Evitant avec soin amoureux de la place, mérétrix besognant dans les ateliers de la nature, et tous ceux qui font métier de battre le briquet aux allumeuses ou se parent d’un bouclier verbal enivrant leur interlocuteur, accrochés toi à mon bras et moi à ta confiance, nous avancerons résolument franchissant chausse-trapes, crocs-en-jambe. Sur une butte mammiforme, pour récompense de nos efforts, nous attendra un temple d’amour. Rogations. Loin des humains, près des dieux ; vue imprenable.
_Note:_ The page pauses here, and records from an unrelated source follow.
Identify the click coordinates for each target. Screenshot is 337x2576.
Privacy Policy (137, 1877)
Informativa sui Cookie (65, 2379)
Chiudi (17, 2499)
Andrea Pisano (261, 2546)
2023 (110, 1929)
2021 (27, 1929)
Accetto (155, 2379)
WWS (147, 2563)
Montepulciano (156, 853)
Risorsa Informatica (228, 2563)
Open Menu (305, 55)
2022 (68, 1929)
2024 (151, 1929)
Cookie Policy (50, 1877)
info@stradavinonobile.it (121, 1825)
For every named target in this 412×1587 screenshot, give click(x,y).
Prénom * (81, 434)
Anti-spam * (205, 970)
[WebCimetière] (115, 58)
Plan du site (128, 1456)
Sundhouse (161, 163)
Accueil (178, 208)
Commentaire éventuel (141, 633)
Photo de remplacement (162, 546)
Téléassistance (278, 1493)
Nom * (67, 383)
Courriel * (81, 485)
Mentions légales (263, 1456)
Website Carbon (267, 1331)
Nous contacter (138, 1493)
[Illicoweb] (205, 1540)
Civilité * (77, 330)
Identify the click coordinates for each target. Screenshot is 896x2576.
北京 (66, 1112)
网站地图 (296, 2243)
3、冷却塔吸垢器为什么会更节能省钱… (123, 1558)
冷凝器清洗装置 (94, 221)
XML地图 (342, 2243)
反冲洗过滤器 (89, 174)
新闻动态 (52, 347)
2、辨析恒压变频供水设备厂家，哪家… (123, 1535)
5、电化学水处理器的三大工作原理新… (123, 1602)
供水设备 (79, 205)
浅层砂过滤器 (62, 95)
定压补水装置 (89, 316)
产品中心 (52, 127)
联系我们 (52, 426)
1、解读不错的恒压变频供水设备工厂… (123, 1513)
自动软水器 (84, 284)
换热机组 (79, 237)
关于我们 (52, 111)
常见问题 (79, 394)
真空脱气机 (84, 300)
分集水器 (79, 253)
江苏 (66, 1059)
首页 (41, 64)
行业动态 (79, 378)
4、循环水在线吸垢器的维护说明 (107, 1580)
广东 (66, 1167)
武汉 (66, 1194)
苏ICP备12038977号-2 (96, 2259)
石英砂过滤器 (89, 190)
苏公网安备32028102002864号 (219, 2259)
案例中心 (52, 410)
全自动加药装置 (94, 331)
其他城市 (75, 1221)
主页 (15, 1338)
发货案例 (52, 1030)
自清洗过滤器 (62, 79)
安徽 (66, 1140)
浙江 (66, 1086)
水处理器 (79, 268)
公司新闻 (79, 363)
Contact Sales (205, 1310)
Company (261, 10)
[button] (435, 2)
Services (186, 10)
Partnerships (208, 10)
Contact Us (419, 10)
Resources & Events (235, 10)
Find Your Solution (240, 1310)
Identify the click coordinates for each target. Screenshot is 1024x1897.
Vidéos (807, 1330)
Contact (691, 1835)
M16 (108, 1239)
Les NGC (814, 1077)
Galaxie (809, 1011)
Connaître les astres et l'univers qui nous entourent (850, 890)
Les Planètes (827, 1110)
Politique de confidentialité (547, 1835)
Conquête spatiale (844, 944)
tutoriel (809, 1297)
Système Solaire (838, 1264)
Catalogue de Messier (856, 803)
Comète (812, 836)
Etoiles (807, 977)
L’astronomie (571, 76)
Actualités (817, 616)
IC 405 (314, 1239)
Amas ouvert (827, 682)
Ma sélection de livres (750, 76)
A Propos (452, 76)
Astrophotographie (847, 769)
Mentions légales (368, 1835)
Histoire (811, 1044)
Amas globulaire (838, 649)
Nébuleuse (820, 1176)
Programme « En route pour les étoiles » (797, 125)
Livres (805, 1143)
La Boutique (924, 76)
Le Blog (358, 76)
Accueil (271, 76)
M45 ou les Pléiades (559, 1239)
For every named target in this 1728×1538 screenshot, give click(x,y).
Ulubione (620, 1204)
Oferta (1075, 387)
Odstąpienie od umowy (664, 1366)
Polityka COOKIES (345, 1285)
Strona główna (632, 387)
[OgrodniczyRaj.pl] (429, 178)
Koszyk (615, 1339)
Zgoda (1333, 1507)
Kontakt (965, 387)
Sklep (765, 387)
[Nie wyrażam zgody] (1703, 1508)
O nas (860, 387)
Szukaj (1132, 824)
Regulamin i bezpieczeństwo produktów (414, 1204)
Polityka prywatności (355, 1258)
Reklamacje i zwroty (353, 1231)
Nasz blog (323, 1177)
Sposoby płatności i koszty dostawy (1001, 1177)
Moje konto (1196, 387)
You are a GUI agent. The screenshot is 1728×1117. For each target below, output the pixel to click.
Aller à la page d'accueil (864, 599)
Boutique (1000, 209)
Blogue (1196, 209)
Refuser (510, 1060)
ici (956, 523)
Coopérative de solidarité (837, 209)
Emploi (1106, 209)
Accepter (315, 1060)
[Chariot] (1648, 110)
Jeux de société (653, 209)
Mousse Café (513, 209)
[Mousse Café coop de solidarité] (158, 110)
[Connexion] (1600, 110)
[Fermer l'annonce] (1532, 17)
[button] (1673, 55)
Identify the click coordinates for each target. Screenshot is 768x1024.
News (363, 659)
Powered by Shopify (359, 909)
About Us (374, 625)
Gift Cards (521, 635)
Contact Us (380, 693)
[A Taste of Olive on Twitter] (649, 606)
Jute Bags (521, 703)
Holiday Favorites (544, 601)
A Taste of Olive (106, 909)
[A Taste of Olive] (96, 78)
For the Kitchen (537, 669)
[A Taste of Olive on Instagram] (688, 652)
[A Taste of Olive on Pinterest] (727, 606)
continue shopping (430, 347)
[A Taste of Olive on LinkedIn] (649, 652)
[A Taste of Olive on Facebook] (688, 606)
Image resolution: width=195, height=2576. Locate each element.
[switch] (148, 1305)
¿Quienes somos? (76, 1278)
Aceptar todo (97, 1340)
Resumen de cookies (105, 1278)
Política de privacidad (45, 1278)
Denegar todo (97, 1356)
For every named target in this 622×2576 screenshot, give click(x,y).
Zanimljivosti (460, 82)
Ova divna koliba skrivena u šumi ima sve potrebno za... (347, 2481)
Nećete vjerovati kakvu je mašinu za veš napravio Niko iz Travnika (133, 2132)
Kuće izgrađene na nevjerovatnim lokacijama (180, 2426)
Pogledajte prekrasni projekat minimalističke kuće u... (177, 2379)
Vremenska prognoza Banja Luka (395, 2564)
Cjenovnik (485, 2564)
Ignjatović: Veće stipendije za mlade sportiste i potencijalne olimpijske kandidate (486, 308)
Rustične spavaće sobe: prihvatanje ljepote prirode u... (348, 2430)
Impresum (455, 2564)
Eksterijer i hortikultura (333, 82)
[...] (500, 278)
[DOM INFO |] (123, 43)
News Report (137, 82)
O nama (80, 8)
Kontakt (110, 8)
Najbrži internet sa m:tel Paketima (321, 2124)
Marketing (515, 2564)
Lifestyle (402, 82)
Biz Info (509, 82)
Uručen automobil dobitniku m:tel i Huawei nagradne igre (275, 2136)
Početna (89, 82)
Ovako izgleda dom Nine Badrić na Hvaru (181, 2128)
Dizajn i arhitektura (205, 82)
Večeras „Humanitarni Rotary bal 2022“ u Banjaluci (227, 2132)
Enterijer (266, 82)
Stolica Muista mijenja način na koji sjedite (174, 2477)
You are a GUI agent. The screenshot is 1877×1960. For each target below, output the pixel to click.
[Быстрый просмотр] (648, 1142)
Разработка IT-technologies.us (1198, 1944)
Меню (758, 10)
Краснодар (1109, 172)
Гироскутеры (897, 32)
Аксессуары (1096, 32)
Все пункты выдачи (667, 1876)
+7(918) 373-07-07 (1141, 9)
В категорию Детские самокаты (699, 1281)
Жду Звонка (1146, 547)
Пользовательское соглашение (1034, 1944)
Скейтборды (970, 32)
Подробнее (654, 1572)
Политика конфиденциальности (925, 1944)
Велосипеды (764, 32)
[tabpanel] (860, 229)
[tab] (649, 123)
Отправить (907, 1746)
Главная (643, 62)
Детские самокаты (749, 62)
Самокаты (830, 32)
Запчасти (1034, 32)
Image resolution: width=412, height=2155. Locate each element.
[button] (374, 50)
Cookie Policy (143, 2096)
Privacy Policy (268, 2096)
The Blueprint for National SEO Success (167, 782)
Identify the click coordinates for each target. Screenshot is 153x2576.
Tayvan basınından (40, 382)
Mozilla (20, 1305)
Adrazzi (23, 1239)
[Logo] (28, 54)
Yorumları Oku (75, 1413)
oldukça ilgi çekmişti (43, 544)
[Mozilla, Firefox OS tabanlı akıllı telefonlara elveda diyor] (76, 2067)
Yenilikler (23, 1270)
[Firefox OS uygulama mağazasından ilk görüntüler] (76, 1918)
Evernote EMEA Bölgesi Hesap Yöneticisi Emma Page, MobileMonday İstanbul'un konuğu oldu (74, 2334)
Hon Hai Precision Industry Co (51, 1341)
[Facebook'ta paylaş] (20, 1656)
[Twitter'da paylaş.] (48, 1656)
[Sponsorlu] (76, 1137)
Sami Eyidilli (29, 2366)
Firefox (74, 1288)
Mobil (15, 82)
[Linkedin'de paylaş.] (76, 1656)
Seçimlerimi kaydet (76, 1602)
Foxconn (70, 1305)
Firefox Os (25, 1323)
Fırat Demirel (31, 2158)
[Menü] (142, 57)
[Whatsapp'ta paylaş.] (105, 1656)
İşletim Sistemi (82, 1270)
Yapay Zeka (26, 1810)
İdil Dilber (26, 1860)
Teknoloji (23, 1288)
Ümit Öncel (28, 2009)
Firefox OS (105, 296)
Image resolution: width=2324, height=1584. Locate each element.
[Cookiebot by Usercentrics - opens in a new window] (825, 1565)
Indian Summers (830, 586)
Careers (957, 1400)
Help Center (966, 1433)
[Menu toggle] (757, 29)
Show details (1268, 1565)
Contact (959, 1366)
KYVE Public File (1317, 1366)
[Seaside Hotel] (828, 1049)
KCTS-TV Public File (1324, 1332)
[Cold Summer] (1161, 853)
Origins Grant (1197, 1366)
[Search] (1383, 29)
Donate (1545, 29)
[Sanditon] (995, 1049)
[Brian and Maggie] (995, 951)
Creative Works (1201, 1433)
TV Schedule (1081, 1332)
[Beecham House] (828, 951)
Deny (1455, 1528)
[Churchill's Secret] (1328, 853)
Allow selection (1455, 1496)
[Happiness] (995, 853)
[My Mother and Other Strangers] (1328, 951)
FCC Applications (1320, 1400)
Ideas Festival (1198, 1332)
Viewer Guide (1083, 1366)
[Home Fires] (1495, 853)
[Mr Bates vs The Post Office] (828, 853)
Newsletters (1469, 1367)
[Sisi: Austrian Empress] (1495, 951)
Longue et difficile aura été l’ascension, facile et courte se déroulera la descente dans le labyrinthe de la vie quotidienne, notre mutuelle affection nous servant de fil d’Ariane.


Une légère brise souffle de terre : peu à peu le ciel bleu se farde de quelques beaux stratus venus y faire une visite de convenances. M’éveillant à toi, je me réveille et constate que tu n’es pas ici, ni là non plus ; j’ai rêvé. Comme il est doux de se laisser bercer d’illusions ! Que la vie s’avérerait triste, délestée de celles-ci ! Les deux pieds rivés sur Terre je décolle néanmoins jetant mon âme par- dessus bord, m’élançant vers toi mon Paradis ; tant pis si je brûle dans les flammes ou grille en Enfer, prix à payer pour mériter ta lune, -- dans la marelle des jours. Que choisirais-tu ? ... La marelle de l’eau me plairait tant : elle compte trois reposées, -- trois fois plus d’occasions de t’attendre et rêver, -- une rivière interdite, aimant vers la transgression. Peut-être préférerais-tu celle des noms, -- belle occasion pour signifier notre amour par trente-trois mots différents : inclination attirance, béguin badinage marivaudage, fleurette flirt, pariade ; désir engouement, maraîchinage hymen ; affection attachement, passade aventure liaison; flamme, partenaire ; tendresse, feux; énamoration passion, rut ; ferveur dilection, adoration culte ; vice péché érotomanie délire furie... Avec ta permission nous changerons les règles du passe-carreaux : deux joueurs pour un tour, mais non pas deux passages chacun, un aller simple à l’empyrée nous suffira car le Ciel me sera seuil où le bouton de rose se métamorphosera en bouton de porte bindu, germe de toutes potentialités, nectar ou poison, instant où l’inexistant existera.


Derrière des murs épais aux fenêtres entravées de croix latines ou grecques et à l’entrée quasi infranchissable, il y aura toi Rose Sophie Irène ma sirène. Pourtant je relèverai le défi : viser juste, juger juste pour transformer toutes les cases en chambres où j’inscrirai mes initiales et, SDF désormais, tu logeras avec moi : déjà, je me rêve ton matelot ; trio à deux : amour, toi et moi. Ce jeu initiatique et symbolique, jeu d’équilibre entre savoir-faire et savoir-être nous dévoilera à nous-mêmes. Qui de nous deux a souri avant l’autre ? Le pâle soleil de janvier t’irise cheveux et pupilles, scotomisant l’air morveux. Peu à peu, mon sentiment dans le tien se vautre : patient, tapi, notre amour attend comme un fauve, sûr de lui ; question de temps. Peu de croisées. Ouvragée de volutes et d’arabesques, une porte unique sculptée dans la masse d’un ébène royal contemporain des presbytres ; autour de celle-ci, pierre après pierre, brique sur brique je bâtirai un édifice, château ou palais qui nous sera nid.